**Items listed in a dataset**.
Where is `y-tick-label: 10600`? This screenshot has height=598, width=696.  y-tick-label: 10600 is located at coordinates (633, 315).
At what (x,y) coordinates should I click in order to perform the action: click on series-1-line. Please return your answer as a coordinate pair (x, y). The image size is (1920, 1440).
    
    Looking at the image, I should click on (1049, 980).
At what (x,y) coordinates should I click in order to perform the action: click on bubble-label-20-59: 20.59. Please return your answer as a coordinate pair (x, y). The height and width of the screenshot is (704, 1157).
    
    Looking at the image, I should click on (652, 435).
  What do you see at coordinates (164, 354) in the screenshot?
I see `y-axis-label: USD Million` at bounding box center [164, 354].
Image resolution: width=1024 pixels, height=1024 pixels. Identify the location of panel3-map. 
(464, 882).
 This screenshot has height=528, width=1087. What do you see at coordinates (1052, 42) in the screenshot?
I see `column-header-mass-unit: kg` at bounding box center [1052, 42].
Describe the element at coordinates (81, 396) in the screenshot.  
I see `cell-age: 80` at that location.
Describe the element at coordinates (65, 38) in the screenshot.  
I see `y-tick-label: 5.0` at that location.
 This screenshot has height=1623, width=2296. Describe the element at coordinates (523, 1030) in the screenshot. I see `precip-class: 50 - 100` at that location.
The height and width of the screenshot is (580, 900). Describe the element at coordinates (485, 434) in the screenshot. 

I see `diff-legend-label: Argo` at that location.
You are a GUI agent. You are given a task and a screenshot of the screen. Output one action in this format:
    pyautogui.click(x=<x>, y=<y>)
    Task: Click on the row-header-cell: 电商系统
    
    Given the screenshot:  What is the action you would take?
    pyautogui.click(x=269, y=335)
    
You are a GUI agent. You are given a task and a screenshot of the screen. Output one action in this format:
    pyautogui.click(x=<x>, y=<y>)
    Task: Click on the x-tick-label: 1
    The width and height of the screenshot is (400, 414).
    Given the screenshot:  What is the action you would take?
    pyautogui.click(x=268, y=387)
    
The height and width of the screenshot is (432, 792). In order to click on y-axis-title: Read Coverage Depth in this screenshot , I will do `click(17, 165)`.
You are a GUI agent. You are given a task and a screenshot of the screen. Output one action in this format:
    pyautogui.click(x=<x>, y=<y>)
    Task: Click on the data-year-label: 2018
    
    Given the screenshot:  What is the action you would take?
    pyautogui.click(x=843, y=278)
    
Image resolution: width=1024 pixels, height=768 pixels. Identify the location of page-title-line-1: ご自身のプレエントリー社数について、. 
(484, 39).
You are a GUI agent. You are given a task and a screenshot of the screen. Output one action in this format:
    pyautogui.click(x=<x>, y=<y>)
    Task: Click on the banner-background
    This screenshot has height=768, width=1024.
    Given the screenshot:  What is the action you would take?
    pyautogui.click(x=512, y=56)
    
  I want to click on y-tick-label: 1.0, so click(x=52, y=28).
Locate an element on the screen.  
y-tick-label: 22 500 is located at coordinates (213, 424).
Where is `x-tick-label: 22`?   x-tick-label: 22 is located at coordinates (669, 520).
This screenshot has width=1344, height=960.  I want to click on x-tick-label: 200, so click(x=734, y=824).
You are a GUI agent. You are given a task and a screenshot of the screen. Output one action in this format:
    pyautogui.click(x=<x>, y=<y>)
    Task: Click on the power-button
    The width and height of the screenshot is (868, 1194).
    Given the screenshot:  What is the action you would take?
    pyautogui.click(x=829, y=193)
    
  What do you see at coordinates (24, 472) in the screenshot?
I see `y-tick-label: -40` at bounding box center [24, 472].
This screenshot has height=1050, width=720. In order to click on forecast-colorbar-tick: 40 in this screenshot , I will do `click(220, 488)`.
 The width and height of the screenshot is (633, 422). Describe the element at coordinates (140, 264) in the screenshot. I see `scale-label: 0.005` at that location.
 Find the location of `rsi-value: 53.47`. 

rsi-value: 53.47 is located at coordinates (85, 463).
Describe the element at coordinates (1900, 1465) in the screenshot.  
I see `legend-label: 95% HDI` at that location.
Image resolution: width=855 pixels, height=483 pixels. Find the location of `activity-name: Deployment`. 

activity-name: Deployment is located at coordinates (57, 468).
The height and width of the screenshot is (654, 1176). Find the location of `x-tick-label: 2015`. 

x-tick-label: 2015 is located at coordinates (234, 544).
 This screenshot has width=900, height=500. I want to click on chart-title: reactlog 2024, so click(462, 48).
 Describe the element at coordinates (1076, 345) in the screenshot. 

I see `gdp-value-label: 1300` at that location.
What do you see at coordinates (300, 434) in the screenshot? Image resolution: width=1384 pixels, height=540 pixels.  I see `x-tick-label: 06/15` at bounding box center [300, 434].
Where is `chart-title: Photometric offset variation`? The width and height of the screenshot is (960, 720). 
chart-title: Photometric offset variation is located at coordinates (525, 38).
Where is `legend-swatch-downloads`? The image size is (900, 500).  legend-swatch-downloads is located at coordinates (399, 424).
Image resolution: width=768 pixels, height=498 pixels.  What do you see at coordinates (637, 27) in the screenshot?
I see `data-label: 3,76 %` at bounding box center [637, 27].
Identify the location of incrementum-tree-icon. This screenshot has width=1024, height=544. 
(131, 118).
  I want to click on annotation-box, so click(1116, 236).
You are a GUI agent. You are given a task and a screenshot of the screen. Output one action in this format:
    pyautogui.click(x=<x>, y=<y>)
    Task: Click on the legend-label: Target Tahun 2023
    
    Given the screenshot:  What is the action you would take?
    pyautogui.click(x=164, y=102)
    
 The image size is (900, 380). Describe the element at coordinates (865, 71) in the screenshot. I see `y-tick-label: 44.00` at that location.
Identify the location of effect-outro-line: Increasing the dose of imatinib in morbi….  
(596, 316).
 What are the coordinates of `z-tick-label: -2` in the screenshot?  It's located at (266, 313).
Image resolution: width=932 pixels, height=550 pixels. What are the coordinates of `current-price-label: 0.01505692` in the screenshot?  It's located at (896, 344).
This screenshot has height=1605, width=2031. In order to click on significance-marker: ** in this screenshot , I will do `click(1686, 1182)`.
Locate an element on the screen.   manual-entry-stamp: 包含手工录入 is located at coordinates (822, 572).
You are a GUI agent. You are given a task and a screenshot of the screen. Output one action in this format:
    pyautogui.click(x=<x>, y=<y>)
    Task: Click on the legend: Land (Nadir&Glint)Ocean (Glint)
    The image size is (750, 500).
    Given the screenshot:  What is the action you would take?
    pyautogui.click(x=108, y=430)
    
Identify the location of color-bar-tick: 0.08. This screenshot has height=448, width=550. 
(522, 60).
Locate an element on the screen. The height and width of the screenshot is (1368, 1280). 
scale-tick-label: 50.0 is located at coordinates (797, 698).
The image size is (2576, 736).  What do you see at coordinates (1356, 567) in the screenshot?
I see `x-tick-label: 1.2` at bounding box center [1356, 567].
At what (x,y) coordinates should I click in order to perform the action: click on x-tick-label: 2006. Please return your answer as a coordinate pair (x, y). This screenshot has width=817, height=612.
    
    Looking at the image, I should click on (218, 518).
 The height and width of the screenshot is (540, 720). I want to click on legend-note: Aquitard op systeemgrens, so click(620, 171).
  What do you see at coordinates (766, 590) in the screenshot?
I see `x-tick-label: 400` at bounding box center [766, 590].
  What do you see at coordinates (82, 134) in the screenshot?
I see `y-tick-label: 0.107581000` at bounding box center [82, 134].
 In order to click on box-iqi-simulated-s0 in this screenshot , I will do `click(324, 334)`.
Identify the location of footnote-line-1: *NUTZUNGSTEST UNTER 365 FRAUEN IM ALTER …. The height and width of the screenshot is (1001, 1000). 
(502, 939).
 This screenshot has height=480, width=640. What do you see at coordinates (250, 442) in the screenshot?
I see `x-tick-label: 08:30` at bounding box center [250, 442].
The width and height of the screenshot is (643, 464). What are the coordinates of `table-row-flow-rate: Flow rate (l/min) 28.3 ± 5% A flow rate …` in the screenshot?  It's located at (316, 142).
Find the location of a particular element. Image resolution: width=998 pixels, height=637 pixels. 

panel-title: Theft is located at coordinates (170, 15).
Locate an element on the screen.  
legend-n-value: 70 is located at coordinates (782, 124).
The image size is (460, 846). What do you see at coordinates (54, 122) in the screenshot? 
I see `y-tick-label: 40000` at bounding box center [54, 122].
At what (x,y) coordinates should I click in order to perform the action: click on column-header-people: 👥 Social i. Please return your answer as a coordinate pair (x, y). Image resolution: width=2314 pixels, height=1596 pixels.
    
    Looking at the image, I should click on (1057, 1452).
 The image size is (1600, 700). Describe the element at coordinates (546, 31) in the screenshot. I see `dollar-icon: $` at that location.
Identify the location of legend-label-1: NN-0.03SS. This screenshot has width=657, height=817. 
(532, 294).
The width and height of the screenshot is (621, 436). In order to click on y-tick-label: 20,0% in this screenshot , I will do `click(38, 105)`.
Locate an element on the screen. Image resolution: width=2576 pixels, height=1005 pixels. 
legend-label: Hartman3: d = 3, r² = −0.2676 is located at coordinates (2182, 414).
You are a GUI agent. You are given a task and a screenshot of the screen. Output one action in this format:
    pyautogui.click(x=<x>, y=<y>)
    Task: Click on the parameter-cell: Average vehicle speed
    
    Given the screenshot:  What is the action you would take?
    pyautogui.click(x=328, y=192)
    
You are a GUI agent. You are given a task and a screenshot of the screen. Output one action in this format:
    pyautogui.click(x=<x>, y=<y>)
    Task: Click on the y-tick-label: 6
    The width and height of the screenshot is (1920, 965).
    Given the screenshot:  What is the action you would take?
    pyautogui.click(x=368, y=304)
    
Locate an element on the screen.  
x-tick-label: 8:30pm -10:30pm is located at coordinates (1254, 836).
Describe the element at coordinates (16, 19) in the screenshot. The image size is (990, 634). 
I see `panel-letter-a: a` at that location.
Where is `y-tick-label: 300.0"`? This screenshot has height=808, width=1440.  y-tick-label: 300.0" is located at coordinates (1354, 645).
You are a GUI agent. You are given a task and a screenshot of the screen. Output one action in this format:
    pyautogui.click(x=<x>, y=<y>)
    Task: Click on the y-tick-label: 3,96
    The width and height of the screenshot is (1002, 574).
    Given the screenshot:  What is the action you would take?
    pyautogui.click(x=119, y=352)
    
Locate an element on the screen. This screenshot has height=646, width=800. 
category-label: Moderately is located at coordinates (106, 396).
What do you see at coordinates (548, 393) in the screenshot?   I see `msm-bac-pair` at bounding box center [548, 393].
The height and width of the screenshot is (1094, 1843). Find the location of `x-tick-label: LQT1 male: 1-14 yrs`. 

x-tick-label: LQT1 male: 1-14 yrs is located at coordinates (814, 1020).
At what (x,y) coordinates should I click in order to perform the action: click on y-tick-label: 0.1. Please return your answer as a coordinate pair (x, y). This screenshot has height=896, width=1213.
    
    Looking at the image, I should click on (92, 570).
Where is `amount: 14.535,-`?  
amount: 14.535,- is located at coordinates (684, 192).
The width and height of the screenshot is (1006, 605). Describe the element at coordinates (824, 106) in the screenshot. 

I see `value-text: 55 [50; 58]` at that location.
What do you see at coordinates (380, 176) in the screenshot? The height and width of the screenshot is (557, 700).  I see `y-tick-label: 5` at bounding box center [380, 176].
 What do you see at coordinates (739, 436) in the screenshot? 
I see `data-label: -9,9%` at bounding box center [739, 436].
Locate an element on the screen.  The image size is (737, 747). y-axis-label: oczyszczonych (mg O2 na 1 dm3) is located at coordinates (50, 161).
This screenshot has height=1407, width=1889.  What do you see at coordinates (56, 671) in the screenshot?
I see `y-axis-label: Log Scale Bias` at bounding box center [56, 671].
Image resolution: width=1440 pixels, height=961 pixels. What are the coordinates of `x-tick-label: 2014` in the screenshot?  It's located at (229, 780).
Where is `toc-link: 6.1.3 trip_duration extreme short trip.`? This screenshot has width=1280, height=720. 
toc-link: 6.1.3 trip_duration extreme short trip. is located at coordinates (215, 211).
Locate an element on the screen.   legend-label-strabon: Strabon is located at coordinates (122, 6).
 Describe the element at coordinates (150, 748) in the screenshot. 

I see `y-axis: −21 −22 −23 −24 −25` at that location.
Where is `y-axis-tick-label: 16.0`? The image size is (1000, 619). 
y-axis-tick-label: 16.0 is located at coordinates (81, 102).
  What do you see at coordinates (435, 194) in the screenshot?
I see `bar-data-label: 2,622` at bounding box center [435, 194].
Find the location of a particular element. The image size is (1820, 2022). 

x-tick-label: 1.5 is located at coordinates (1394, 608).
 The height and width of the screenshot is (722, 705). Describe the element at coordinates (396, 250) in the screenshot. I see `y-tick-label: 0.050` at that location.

**Work to complete**. Report each line of the rows above that contains the string "name", copying every such line in full. Case counts when matching.

**Result below**.
Image resolution: width=855 pixels, height=483 pixels. Find the location of `activity-name: Deployment`. 
activity-name: Deployment is located at coordinates (57, 468).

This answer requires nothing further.